## Extracted material
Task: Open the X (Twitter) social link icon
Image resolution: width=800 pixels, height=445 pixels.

* * *

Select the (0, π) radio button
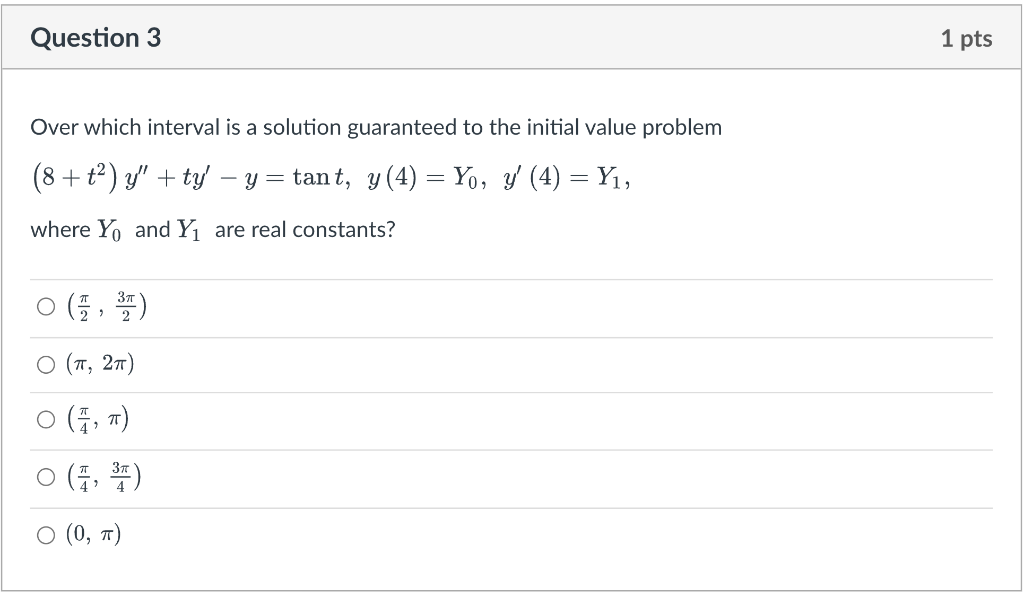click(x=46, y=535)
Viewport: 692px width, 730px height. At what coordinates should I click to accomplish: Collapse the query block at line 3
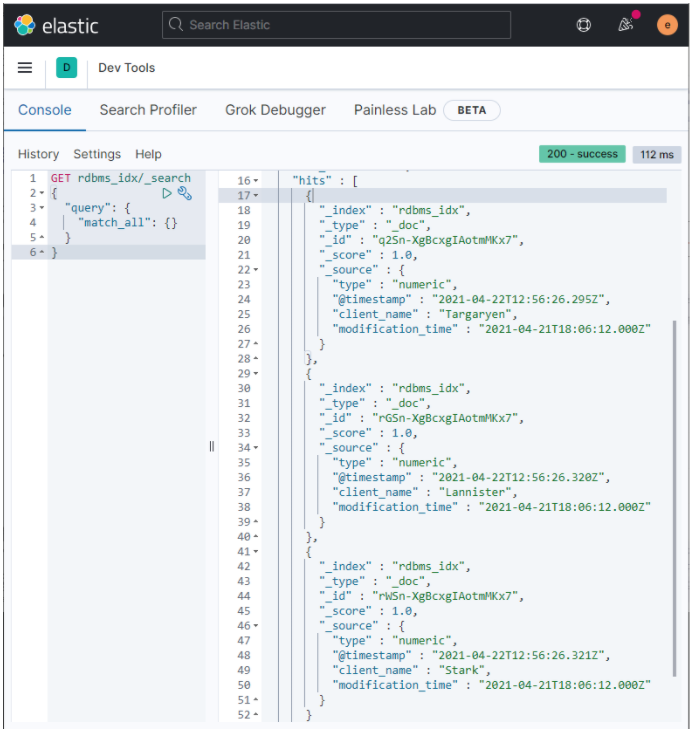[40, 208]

--

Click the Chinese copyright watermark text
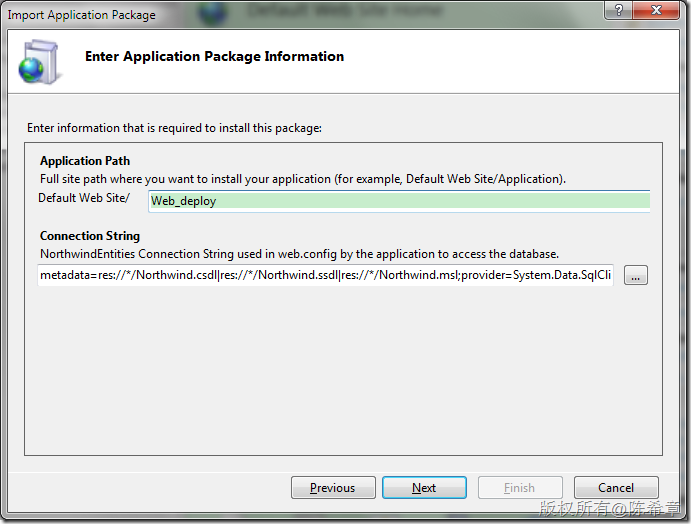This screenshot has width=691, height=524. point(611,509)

## What you have to do
Please give again the lines above between the line holding "Task: Open the X (Twitter) social link icon" and the line holding "Image resolution: width=800", inclusive, exactly as they are and with nothing added.

## Answer section
Task: Open the X (Twitter) social link icon
Image resolution: width=800 pixels, height=445 pixels.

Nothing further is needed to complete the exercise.